### Instructions to follow
Match the string "will" against each line below, and copy every line that matches.

### Given data
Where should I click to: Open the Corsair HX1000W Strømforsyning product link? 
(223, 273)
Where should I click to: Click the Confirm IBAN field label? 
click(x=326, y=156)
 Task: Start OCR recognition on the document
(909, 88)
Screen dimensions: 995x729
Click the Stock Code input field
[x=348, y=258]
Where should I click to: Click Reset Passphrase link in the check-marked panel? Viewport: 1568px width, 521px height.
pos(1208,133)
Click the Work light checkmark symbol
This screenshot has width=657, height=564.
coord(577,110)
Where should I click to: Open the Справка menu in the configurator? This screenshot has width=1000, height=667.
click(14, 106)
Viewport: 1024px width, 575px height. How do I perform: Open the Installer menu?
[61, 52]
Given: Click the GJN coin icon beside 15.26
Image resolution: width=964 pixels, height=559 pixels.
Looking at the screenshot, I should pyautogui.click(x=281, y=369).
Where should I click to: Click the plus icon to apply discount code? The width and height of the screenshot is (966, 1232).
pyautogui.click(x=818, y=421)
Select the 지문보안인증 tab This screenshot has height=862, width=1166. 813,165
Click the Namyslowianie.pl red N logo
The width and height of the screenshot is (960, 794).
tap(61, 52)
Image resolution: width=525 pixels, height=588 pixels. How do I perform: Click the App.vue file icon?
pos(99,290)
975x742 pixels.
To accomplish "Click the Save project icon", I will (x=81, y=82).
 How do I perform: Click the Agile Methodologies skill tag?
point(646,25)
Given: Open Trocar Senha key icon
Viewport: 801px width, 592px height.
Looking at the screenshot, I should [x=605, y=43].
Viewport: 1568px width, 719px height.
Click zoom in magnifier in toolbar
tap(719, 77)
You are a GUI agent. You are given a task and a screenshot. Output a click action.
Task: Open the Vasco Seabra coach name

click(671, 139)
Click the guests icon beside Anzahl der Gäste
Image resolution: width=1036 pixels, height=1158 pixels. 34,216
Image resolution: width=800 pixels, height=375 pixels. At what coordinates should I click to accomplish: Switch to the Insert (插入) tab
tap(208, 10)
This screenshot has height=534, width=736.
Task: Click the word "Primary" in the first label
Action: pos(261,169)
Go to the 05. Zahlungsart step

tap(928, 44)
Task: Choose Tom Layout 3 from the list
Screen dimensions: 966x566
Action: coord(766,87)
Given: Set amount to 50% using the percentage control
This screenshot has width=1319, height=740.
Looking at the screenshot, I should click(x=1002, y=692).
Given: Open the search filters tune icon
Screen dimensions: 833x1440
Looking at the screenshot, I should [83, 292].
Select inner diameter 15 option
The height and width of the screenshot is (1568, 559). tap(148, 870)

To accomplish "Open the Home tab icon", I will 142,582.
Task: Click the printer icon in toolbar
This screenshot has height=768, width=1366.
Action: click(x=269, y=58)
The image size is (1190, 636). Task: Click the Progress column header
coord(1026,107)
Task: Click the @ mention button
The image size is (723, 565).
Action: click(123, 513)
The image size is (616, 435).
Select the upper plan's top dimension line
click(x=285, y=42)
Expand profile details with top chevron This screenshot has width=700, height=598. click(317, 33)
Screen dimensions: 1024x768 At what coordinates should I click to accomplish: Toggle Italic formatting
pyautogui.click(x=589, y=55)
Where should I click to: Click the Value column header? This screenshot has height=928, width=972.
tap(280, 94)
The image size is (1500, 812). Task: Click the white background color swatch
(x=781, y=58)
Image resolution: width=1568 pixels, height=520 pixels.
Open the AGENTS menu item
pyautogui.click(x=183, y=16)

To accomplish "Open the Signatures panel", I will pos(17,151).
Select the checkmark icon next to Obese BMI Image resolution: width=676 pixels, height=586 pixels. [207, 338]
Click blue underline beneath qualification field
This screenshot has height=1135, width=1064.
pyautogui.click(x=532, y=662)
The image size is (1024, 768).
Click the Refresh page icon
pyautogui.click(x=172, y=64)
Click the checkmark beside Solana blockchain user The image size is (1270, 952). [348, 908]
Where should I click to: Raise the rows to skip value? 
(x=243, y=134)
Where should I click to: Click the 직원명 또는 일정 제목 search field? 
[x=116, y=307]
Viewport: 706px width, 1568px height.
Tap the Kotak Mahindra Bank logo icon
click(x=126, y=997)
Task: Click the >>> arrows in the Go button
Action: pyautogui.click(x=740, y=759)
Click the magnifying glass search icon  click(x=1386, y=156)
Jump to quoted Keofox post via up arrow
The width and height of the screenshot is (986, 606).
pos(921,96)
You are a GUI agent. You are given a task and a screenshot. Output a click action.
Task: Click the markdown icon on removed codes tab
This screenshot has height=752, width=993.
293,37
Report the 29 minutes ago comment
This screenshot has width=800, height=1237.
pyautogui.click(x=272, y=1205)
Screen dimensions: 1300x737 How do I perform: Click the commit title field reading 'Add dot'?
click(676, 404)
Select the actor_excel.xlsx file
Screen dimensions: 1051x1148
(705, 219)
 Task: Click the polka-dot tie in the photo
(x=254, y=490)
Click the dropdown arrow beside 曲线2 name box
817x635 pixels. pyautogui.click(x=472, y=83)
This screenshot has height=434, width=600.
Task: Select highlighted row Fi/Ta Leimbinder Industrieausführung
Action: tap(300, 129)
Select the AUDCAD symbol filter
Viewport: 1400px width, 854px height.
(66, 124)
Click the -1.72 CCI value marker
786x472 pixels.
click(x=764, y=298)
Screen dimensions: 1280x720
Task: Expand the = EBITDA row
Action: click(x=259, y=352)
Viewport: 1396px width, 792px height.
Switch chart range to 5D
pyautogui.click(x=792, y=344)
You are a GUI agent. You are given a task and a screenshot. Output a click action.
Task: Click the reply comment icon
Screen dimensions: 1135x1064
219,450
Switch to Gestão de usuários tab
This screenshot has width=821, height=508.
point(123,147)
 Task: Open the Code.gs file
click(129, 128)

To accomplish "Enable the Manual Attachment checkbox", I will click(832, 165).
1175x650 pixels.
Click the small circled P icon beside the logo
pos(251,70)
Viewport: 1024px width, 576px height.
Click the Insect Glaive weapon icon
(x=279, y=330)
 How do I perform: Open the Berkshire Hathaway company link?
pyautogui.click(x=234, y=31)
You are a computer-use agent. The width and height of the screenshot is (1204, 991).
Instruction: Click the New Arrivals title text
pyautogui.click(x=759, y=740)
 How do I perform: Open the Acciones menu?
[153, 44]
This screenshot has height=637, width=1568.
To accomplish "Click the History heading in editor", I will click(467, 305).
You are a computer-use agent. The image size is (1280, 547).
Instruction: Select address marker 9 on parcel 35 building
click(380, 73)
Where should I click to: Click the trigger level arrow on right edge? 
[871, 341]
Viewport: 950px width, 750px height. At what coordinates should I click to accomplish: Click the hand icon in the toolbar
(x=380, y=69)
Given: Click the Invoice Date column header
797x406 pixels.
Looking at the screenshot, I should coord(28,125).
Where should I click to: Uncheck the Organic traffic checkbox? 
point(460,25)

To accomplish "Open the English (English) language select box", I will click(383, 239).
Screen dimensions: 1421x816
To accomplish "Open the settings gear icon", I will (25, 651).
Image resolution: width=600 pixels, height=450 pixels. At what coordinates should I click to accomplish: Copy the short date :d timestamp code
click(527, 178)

### Response to the exercise
To accomplish "Click the Save project icon", I will (x=81, y=82).
To accomplish "Open the Home tab icon", I will 142,582.
To accomplish "Open the Signatures panel", I will pos(17,151).
To accomplish "Enable the Manual Attachment checkbox", I will click(832, 165).
To accomplish "Click the History heading in editor", I will click(467, 305).
To accomplish "Open the English (English) language select box", I will click(383, 239).
To accomplish "Open the settings gear icon", I will (25, 651).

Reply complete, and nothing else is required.